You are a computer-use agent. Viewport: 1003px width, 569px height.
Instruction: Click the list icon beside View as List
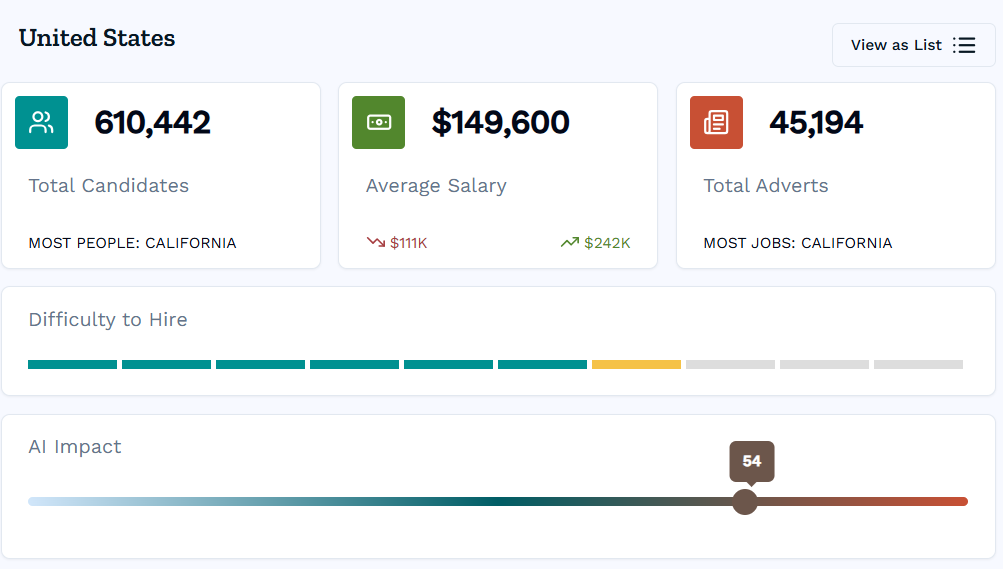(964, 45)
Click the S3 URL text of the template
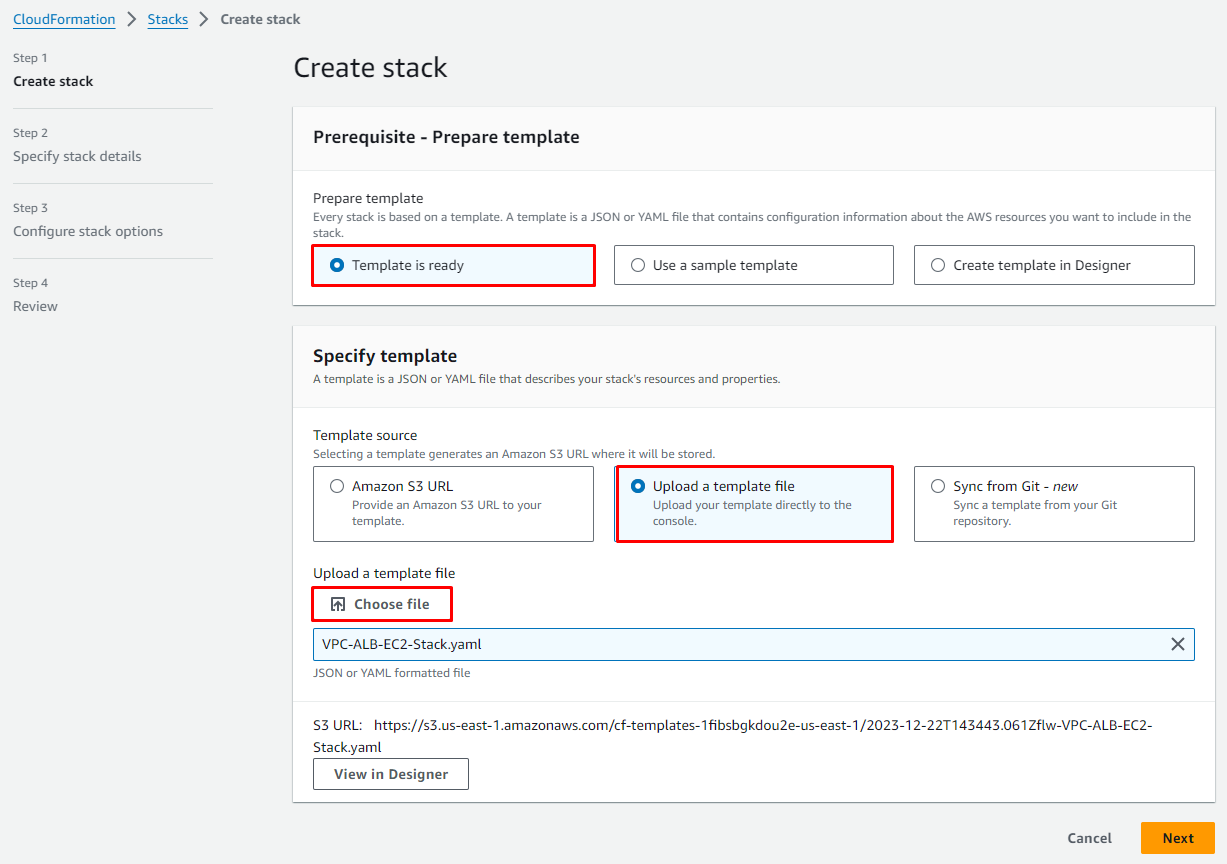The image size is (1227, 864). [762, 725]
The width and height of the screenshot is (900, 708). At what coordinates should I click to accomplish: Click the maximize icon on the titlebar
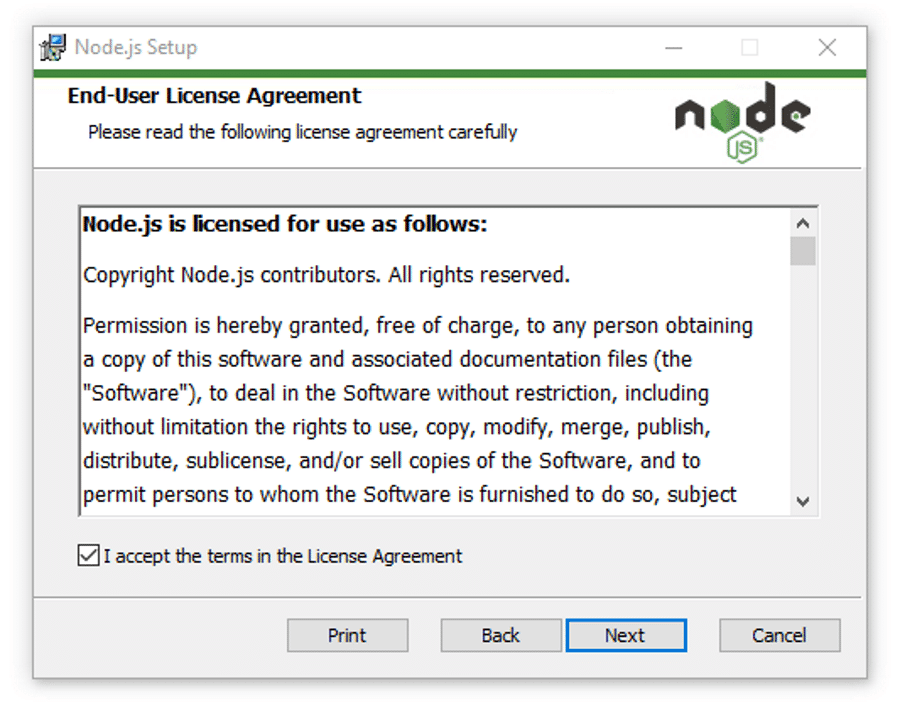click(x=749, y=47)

* _YOUR INSTRUCTIONS_
Write every record out again exactly, omitting the pictures they hold.

* _RESPONSE AREA_
You are a computer-use agent. Viewport: 1003px width, 569px height.
Instruction: Click the list icon beside View as List
(964, 45)
Click the S3 URL text of the template
The image size is (1227, 864). [762, 725]
The width and height of the screenshot is (900, 708). At what coordinates should I click to accomplish: Click the maximize icon on the titlebar
click(x=749, y=47)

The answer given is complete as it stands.